À offrir leur langue, la parole cédait, le cuit cédait devant le cru, le langage n’était plus qu’un melting-pot de sons à bouffer, mais rien n’y fit, les hommes n’avaient pas d’appétit. Ils les dédaignaient comme des catins aux lèvres de curare, ne les mangeaient pas plus qu’on ne mange le riz du mort en Inde.

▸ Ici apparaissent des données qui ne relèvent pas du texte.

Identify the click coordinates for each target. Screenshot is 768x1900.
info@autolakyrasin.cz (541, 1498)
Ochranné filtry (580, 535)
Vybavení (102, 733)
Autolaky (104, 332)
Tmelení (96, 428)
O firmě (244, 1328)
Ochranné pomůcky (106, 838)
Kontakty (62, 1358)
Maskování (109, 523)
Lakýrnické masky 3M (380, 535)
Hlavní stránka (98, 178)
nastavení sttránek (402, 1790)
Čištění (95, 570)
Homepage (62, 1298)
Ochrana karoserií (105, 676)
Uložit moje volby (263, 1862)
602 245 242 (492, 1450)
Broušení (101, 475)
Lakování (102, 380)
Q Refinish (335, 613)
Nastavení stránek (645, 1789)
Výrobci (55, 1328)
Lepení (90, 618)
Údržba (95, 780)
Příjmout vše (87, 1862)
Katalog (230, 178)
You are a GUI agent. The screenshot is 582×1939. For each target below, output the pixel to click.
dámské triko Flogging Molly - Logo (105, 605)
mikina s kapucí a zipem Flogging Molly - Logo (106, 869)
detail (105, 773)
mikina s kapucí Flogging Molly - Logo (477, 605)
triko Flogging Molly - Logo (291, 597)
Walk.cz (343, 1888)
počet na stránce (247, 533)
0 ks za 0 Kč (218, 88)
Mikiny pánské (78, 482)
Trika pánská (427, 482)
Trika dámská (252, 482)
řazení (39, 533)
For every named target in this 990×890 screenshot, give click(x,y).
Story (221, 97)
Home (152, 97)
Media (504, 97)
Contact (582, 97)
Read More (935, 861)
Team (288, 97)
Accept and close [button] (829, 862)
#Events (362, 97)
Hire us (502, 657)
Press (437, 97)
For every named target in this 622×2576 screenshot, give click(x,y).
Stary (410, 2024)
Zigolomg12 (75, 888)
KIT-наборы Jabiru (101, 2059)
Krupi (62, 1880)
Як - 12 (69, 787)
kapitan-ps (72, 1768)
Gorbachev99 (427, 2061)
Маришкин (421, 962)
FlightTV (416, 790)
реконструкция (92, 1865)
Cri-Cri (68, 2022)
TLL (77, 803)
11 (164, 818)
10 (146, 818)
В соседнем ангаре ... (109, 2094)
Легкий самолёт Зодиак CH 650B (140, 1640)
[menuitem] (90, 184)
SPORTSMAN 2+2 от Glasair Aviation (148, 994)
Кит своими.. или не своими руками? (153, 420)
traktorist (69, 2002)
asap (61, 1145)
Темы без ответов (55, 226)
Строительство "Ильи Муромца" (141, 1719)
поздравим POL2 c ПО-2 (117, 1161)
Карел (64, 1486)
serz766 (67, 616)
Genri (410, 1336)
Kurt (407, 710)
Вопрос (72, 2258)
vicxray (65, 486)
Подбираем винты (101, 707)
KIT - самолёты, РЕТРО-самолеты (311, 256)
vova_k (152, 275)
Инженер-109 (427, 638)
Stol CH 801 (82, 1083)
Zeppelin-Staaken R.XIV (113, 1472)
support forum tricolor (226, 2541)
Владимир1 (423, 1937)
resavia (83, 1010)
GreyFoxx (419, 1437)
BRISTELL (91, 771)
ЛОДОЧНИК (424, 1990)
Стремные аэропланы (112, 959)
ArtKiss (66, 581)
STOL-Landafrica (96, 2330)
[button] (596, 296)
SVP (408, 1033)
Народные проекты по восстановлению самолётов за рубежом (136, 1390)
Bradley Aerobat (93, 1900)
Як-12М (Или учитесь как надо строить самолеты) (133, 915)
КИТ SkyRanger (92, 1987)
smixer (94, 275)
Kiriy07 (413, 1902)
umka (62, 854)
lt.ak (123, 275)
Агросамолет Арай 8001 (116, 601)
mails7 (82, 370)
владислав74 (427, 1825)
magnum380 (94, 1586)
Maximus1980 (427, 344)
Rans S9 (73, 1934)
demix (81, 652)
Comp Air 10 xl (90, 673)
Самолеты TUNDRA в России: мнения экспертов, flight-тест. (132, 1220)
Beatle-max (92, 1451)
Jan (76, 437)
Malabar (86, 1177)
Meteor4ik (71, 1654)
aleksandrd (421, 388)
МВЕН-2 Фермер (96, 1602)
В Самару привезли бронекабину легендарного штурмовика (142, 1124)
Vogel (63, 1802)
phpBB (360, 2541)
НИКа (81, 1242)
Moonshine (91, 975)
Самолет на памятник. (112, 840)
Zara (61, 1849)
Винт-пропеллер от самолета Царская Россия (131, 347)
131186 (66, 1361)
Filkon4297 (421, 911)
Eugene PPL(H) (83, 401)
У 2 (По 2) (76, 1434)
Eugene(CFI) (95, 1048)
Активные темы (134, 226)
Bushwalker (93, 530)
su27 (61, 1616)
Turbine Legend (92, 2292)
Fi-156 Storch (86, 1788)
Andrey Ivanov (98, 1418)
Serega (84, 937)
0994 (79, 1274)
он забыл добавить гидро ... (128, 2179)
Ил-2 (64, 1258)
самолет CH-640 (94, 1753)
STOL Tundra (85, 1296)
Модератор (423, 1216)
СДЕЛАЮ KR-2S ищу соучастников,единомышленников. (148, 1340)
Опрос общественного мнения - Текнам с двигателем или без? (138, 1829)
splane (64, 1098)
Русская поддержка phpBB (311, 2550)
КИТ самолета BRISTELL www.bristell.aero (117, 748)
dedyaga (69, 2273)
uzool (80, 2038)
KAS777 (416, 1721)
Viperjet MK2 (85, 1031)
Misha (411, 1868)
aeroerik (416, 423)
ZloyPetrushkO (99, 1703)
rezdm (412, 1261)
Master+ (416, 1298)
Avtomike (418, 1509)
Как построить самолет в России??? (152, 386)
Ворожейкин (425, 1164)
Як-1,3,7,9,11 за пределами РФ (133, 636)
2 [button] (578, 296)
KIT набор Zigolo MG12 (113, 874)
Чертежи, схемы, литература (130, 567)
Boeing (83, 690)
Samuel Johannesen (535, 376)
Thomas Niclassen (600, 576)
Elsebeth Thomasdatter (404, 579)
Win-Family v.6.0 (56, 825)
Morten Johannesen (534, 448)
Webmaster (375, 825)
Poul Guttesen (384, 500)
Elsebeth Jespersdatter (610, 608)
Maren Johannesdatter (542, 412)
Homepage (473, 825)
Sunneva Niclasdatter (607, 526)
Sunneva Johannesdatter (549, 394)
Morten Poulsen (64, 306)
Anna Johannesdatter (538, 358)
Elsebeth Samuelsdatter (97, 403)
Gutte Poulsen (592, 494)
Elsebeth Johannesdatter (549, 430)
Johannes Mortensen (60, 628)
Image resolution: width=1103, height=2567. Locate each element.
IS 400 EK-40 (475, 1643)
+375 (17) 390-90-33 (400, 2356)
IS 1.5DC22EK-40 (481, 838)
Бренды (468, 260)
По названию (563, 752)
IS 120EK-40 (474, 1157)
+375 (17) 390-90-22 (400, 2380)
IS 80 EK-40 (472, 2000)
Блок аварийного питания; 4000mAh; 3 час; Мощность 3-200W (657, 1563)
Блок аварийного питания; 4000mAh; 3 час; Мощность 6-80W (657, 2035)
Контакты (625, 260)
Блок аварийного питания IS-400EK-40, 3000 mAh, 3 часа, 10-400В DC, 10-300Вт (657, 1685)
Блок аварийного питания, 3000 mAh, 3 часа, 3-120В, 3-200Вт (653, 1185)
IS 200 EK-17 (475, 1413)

Palmyre était anéantie, ces mâles n’avaient pourtant pas la langue coupée! Elles avaient essayé de tout donner. Qu’offrir de plus que sa chair réelle, non pour jouer mais à manger jusqu’à la mort, oser braver l’interdit et mordre l’hostie, leur donner à reprendre ce que Dieu avait alloué? Était-elle encore dans le trop, avaient-ils peur de ce Tout?
Elle aurait voulu que ces hommes devinssent les Lotophages de Djerba du temps d’Ulysse, ainsi appelés car ils ne mangeaient que des lotus et qu’elles soient ces lotus de Petite Syrie, fruits du jujubier. Les étrangers qui y goûtaient, paraissait-il, oubliaient leur patrie, c’est pourquoi, pendant longtemps, l’expression "manger du lotus" signifia "perdre la mémoire".
Qu’elle aurait aimé que ces hommes, en dévorant ses petits lotus bien fourrés de ciguë, chantent "là s’élève un savoureux lotus, ses fleurs en bouton se peignent, en s’ouvrant, des couleurs de Sidon".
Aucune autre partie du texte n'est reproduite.